Banana and Blueberry Breakfast Bowl : Blue Label
Updated: Jun 3, 2020
Energy ≈ 699 kcals
Fat ≈ 23 g
Of Which Saturates ≈ 4 g
Carbohydrate ≈ 85 g
Of Which Sugars ≈ 31 g
Fibre ≈ 12 g
Protein ≈ 31 g
Non-discretionary salt ≈ 0.7 g
This meal is part of our 'foundations' blog. The blog explains explains what nutrients are. and why they're so important. It demonstrates how the guidelines can be met via food and provide ideas of how to implement it all into a diet to achieve a “healthy balance”. This blue labelled meal focuses on electrolytes, antioxidants, A and B vitamins and essential minerals to ensure metabolic and physiological functions are all running smoothly. This recipe can be consumed as one of three meals to optimise nutrient bioavailability in your body. Make one of the remaining two meals a red label recipe to cover Iron (the second most common nutrient deficiency in the UK) uptake. Make the other a yellow label recipe to focus on Vitamin D (the most common nutrient deficiency in the UK) and Calcium uptake. The vitamin D recommendation is challenging to meet without supplementation and fortified foods. However, it is possible if you eat more vitamin D rich foods such as eggs. The inclusion of egg in this recipe might seem a bit strange but I promise it works. You’ll completely forget it’s in there like you would when you eat a piece of cake. Click here to read more on the functional theory behind it.
250 mL of Skimmed Cows Milk
80 g of Rolled Oats
1 Large Egg
1 Small (or roughly 80 g of) Banana
50 g of Blueberries
1 Tbsp (or roughly 20 g) of Almond Butter
Season with *Salt to taste
Chop ⅔ of the banana into 5 mm thick discs.

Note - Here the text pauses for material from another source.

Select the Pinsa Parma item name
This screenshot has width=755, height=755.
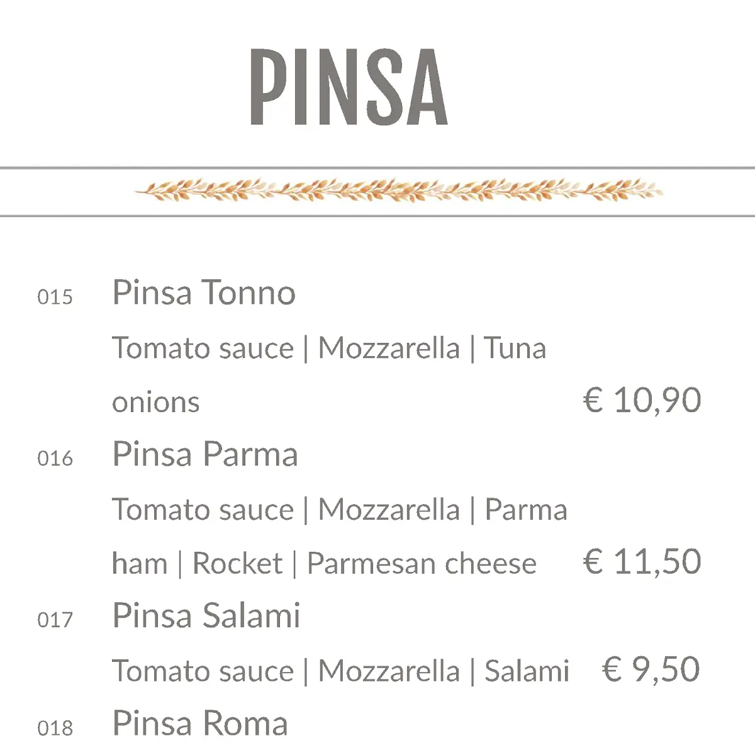coord(205,454)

Add the oats to a large microwavable bowl.
Crack the egg over the oats and mix together evenly.
Add the blueberries and the milk to the bowl and stir.
Microwave the oat bowl mixture on full power for 3 minutes.
When cooking is complete mash the untouched third of the banana into the oats, then start to assemble by topping with the banana discs and the almond butter.